とまあ、こんな感じで散々な結果になった「初めての交流試合」だが、ピコカキコは面白い。音符を英数字で表す「MML」の文法を覚えれば、誰でも簡単に音のメッセージが書き込め、聞く側はブラウザーを用意するだけでいい。
MML自体は新しい技術じゃないけれど(年長の読者は8bit機のPLAY文なんかを思い出すかもしれない)、それが生み出すコミュニティーを想像すると、なんだか新しいことが起きている予感がする。そこで、この新機能をひとりで開発した、未来検索ブラジルの末永さんにこれまでのいきさつや今後の展開を聞いてみた。
ゆる~く、ディープな「ピコカキコ」開発秘話
── 末永さんておいくつなんですか?
末永 28歳です。
── 28歳だとMMLって──。
末永 知ってる世代の最後じゃないですか。
── MMLが載ってるマシンを触ったことがあったんですか?
末永 親父がなぜかパソコン好きで、小学2年生のときMSX2を買ってきたんです。FS-A1という松下の巨人の絵が描いてあるやつです。
── アシュギーネですね。MSX2でMMLにハマッた、と。
末永 MSX2でもやったんですが、ファミコン・ミュージックが好きで、ファミコンでも音を作って遊ぶようになって、次にスーファミのプログラムを書こうと思うようになったんですよ。それで、草の根のパソコン通信のコミュニティーに参加して、スーファミの音源ドライバーについて話し合ったりとか。
── ホームブリューな世界ですね
末永 そうです。中学生のときにそういうことをだらだらやって、そこから巡り巡って(笑)、いまは「2ちゃんねる検索」とかをやってるブラジルという会社にいるんですけども、そこでニコニコ動画のWikipediaみたいなのを作ろうっていうプロジェクトが出たときに、けっこう好きに任せてもらえたんです。

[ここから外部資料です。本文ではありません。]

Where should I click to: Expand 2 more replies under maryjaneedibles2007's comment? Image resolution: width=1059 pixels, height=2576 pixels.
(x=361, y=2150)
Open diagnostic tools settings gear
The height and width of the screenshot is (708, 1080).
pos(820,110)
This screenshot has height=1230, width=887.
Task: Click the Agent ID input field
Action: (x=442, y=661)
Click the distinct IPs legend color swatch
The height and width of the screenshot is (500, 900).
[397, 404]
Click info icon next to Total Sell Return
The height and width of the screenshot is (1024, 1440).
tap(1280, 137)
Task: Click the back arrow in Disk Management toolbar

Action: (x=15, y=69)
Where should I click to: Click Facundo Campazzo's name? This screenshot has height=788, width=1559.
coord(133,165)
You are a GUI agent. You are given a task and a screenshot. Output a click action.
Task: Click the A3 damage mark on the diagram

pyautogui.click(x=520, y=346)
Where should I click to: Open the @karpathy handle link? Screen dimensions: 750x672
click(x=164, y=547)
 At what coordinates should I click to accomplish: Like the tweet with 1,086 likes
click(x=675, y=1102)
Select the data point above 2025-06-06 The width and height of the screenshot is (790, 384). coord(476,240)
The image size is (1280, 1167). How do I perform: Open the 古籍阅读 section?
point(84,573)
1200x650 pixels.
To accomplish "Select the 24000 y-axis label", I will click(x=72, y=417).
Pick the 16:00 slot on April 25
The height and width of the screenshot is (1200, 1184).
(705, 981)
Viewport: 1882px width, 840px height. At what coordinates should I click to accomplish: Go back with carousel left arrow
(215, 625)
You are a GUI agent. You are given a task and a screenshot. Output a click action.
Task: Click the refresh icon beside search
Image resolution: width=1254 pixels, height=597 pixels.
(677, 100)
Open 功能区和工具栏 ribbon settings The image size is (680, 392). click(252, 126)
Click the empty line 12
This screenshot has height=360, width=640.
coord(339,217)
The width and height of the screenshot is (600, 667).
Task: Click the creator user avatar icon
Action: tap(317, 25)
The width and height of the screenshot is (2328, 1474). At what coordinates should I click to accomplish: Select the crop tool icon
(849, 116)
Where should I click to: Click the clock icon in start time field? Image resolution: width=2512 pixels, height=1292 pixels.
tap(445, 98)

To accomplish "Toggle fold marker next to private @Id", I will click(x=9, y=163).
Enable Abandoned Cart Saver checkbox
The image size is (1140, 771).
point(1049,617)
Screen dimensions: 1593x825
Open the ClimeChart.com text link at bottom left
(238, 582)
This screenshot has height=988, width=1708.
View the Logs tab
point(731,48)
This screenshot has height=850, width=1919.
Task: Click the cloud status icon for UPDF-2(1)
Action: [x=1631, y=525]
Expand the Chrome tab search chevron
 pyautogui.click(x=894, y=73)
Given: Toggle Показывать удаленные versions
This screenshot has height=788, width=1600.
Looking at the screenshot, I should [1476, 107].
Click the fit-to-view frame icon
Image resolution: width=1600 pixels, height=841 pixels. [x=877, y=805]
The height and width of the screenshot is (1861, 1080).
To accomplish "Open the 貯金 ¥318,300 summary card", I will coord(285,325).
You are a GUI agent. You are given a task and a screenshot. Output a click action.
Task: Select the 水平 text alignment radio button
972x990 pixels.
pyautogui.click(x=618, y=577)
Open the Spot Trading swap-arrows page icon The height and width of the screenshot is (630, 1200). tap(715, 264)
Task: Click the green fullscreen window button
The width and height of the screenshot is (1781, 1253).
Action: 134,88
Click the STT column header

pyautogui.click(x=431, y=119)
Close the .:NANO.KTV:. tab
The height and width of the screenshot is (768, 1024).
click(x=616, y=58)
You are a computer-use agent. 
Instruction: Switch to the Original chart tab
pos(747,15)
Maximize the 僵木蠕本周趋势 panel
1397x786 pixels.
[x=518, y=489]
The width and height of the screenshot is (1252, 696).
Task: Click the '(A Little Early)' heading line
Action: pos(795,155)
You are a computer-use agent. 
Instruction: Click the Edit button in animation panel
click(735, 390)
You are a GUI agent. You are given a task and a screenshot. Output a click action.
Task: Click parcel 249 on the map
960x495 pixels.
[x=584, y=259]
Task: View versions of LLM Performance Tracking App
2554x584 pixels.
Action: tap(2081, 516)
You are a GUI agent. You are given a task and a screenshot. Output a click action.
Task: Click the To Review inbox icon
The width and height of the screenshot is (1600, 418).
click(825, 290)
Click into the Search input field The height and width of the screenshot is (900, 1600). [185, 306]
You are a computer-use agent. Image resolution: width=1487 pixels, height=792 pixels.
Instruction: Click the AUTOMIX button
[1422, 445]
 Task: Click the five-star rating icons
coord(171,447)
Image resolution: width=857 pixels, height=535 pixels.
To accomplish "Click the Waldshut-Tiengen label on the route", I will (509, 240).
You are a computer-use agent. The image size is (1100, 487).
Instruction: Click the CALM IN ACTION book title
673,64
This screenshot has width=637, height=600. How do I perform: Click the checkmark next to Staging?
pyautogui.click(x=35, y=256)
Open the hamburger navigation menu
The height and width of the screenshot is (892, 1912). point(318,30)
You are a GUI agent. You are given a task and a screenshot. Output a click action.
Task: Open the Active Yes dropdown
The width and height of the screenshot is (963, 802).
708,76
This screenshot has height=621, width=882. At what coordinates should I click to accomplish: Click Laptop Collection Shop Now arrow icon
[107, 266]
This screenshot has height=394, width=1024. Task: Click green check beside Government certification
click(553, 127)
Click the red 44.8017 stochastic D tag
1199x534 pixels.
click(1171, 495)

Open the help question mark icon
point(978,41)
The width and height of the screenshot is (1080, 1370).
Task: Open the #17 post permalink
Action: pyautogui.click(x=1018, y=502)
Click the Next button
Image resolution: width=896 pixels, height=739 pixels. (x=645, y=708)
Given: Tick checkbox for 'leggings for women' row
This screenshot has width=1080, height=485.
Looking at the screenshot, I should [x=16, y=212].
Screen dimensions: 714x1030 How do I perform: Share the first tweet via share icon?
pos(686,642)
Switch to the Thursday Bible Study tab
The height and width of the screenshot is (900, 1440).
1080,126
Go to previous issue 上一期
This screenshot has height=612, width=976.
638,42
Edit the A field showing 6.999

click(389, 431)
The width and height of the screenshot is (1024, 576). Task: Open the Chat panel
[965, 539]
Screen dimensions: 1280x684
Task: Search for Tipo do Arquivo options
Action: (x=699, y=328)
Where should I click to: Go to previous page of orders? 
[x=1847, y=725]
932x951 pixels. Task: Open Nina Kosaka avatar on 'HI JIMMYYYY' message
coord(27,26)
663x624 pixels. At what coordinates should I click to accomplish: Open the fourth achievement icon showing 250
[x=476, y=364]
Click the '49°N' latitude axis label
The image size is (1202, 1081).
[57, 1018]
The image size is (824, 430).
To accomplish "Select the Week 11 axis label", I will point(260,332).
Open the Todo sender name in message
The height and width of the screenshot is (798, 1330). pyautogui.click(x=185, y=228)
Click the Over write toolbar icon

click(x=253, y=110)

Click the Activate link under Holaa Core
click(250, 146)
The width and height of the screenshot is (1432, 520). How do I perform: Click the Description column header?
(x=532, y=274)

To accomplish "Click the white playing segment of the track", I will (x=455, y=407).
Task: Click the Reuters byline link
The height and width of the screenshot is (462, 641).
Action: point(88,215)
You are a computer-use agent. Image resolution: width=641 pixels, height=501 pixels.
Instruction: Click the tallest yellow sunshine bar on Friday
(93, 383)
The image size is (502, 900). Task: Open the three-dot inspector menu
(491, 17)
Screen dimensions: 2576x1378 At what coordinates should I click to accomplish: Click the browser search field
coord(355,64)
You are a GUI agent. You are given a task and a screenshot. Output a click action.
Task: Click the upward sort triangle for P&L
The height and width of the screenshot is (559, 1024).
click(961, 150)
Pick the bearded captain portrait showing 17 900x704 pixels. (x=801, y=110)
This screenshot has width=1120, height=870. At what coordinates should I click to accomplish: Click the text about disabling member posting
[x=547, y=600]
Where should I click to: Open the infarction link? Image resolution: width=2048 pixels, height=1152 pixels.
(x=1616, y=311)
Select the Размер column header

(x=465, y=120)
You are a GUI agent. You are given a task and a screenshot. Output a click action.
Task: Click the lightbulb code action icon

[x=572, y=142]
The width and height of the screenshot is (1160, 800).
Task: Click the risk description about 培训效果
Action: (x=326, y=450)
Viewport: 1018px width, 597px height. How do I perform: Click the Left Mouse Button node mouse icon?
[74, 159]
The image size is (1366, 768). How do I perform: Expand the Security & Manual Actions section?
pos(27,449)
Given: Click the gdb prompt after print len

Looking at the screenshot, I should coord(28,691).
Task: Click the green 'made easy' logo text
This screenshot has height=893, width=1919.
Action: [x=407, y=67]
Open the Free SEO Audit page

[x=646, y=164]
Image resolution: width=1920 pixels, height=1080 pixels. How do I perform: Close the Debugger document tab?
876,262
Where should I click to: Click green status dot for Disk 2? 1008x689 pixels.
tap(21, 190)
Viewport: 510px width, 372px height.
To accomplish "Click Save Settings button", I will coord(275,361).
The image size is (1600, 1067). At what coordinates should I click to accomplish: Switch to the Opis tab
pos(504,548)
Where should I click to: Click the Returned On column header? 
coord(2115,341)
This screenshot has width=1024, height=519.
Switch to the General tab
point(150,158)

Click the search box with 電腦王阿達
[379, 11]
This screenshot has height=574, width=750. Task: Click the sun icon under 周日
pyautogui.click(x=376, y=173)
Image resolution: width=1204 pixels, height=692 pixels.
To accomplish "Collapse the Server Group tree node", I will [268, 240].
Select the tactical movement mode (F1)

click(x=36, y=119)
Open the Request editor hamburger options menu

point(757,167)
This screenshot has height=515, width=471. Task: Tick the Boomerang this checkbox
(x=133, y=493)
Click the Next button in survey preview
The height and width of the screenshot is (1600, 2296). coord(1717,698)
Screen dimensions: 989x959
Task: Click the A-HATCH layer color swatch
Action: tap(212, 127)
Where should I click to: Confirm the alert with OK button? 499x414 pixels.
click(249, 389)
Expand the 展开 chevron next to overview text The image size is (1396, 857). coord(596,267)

自分で「こういうのやってみたい」と思えるアイデアを何個か入れてみました。例えば、Wikipediaには音楽は貼れないですよね。権利関係の解決をしてくれるわけではないので。つまり、音楽が貼れるって差別化になる。あと、ピコカキコはFlMMLというモジュールを使っています。フラッシュでMMLを解析して音を出すライブラリーなんですが、これでイケる、と。
── なるほど、クライアント側はFlMMLでイケたとして、サーバー側はいろいろやらないといけなさそうですが。
末永 MMLなので、テキストさえ貼れればあとはオッケーなわけで、サーバー側はMMLを記録しているだけなんです。
── MMLというと、「テキストで音符を書く」というくらいしかイメージが湧かないんですけど、そういうことでいいでしょうか。
末永 はい。「CDE……」と書くと「ドレミ……」と音が出ます。波形を作って、すべて合成して、ということをFlMMLがやってくれます。サーバーから送られてくるのは、生のMML、つまりテキストを送っているだけなんです。そう説明すると、ボクが何もしていないという事実が明らかになったわけですけども(笑)
MMLとは?
Music Macro Languageの略で、アルファベットの「A~G」で音階(ラシドレミソ)、「R」で休符、「+」と「-」でシャープとフラット、音の長さを音符や休符の後ろの数字で表す。これらを掲示板に貼り付けると音の投稿ができてしまうのがピコカキコだ。